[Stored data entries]
----------------------------------------

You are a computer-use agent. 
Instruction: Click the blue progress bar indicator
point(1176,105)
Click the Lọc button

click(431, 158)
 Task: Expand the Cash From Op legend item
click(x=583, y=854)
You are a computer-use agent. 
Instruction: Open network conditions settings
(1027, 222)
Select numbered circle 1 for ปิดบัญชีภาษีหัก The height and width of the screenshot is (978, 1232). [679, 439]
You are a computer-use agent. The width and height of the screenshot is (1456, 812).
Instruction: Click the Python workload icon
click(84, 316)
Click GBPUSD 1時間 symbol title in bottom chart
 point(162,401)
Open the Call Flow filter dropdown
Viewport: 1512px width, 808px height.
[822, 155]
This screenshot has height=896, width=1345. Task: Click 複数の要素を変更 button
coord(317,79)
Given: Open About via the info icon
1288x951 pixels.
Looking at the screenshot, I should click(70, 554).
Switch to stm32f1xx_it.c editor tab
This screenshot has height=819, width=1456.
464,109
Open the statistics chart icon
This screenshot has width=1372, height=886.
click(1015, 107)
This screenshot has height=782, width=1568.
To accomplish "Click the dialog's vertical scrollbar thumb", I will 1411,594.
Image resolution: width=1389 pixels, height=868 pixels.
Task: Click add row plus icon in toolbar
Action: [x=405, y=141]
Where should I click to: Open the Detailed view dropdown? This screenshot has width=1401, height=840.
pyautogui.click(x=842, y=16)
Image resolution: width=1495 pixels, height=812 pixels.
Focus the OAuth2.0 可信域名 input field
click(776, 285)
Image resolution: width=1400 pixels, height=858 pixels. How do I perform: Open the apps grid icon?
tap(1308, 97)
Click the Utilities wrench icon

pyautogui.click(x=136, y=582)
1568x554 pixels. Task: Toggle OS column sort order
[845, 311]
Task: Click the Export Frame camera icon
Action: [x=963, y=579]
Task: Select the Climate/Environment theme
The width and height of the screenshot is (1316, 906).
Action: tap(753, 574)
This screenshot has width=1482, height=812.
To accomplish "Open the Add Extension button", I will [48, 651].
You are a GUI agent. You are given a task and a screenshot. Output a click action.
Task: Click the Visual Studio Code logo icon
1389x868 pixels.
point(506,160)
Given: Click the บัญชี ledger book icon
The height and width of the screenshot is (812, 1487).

----------------------------------------

Exercise requirements: Reading through the records above, report each line in which the string "agent" is found.

Answer below:
You are a computer-use agent. 
You are a computer-use agent. 
You are a computer-use agent. The width and height of the screenshot is (1456, 812).
You are a GUI agent. You are given a task and a screenshot. Output a click action.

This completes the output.